Christian Zionists are Christians who believe that the Bible prophesies and validates the migration of Jews to Palestine as a sign of the imminence of the Second Coming of Christ. They support the establishment of the Jewish state in the Middle East today, and their claim to the whole land of Biblical Israel, and accordingly deny Palestinian rights.

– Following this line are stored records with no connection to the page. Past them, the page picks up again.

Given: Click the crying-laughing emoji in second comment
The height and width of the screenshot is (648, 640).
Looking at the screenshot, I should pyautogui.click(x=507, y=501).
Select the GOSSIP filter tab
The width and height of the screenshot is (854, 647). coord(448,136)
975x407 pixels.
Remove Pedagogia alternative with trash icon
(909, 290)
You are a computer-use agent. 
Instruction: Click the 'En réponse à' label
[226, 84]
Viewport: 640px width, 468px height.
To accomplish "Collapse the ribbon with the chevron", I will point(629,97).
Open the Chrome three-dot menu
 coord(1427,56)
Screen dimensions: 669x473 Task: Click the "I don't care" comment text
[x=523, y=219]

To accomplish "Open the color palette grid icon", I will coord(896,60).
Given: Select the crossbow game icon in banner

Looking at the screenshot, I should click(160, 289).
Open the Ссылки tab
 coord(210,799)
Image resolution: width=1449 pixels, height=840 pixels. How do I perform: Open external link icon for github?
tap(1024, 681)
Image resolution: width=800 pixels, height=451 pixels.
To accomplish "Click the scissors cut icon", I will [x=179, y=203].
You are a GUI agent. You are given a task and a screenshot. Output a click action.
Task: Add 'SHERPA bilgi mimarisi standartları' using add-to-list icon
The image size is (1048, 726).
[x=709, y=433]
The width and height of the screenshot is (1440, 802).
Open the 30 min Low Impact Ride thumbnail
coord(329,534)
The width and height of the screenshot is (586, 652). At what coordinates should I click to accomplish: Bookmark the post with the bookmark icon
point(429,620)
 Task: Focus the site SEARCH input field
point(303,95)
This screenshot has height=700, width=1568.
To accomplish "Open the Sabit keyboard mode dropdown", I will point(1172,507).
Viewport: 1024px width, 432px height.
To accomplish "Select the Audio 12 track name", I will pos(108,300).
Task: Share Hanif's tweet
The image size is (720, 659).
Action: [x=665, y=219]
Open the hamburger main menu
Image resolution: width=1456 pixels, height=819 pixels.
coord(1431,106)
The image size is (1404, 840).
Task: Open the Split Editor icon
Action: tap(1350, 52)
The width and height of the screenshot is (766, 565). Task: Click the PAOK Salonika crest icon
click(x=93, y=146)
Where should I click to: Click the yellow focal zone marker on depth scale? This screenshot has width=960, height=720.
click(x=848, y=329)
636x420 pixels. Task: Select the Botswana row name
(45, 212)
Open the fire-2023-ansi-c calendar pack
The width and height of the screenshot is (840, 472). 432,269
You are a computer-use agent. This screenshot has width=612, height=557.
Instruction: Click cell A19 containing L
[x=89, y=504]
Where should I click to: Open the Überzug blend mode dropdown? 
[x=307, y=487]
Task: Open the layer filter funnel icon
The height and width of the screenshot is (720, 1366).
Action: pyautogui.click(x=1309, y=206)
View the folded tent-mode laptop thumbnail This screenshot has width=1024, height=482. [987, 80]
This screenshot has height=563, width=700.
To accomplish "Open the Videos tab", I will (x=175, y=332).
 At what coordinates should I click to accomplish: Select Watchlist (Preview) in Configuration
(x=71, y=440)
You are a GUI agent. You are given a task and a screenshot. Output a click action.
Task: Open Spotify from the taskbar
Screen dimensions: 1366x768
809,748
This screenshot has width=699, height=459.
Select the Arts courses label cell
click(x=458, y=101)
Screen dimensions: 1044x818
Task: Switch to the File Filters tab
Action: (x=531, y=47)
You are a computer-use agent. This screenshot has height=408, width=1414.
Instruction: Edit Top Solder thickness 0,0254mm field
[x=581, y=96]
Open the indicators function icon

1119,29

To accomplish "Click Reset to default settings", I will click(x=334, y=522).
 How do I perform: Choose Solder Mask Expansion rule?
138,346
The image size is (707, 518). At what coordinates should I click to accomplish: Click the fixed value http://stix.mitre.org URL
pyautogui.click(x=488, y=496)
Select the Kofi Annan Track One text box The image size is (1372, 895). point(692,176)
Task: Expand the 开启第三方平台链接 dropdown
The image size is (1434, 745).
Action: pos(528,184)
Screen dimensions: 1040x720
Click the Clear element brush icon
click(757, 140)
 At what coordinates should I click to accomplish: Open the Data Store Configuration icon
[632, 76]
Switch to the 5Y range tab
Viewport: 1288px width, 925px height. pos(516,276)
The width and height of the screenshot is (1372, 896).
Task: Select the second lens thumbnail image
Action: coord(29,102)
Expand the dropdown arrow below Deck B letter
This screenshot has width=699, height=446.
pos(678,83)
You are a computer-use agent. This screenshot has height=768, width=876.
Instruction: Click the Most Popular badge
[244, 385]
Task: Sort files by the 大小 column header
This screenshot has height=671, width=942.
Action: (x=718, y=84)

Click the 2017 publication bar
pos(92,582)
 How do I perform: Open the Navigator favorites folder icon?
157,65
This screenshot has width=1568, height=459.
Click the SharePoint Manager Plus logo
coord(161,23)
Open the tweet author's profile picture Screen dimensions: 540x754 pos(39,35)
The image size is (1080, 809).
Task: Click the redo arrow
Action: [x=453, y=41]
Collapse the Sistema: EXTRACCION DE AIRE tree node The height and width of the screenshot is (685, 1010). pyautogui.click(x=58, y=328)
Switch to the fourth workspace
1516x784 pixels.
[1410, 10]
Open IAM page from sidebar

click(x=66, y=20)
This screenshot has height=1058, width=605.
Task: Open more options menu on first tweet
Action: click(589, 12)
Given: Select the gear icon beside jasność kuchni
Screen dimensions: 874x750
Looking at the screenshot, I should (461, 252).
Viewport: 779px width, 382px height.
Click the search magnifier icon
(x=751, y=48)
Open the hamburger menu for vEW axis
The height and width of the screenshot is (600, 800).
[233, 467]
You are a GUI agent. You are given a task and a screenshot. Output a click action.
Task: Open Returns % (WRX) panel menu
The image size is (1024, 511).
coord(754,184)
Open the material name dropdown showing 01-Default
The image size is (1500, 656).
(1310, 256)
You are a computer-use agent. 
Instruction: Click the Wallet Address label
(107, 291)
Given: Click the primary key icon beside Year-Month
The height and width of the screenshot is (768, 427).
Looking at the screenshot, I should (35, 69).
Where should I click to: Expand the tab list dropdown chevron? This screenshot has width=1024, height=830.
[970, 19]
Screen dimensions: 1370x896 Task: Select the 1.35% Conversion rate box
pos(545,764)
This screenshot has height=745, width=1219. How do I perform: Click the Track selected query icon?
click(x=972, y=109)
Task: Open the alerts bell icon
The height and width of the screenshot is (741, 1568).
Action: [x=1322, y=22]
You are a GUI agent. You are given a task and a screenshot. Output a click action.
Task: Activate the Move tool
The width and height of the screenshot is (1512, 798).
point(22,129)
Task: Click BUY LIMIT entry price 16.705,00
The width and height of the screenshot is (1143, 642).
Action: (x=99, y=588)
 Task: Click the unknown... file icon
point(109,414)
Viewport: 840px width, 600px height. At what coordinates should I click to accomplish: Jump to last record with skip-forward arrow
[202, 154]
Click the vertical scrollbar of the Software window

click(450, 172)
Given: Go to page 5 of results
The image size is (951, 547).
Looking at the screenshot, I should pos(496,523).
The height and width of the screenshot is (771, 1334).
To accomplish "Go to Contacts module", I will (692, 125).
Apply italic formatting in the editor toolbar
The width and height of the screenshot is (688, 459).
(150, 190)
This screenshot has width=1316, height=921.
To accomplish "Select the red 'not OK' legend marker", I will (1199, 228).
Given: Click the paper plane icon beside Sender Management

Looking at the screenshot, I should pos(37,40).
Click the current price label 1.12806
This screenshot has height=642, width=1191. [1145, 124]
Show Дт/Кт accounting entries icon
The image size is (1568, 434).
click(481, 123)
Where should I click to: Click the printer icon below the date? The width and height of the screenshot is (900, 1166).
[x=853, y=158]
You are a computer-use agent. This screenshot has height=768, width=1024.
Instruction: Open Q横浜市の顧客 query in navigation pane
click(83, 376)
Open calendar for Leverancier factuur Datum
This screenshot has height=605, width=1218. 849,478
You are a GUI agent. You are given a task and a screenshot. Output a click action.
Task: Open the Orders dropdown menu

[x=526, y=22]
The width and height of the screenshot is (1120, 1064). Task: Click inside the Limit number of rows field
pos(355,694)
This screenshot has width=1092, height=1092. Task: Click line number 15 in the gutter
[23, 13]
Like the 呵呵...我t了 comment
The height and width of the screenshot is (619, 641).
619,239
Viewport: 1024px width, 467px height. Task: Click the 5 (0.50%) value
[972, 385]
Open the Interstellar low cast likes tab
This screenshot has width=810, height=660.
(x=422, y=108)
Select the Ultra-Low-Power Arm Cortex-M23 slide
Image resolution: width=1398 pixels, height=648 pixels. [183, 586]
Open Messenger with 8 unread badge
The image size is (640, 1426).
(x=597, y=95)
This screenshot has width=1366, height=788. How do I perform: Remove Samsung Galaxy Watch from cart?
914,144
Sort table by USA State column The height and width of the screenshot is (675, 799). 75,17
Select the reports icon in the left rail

Gary Burge contributed “Theological and Biblical Assumptions of Christian Zionism” (originally as a conference paper) for Challenging Christian Zionism : Theology, Politics and the Israel-Palestine Conflict (2005). He discerns six steps by which Christian Zionist theology is developed (pp.51-53):

1. Biblical Israel and Modern Israel

God’s covenant with Biblical Israel was eternal and unconditional, and thus applicable to modern Jews and Judaism today. The modern Israeli state is therefore the direct heir to the promise made to Abraham, and the resumption of the ancient state of Israel.

2. The Territory of Eretz Israel

God’s promise of the land of Palestine to Abraham, Isaac and Jacob was unconditional and eternal. It is not contingent upon obedience. Thus the land occupied by Israel today is theirs by God’s promise, and must be held on to by Jews at all costs.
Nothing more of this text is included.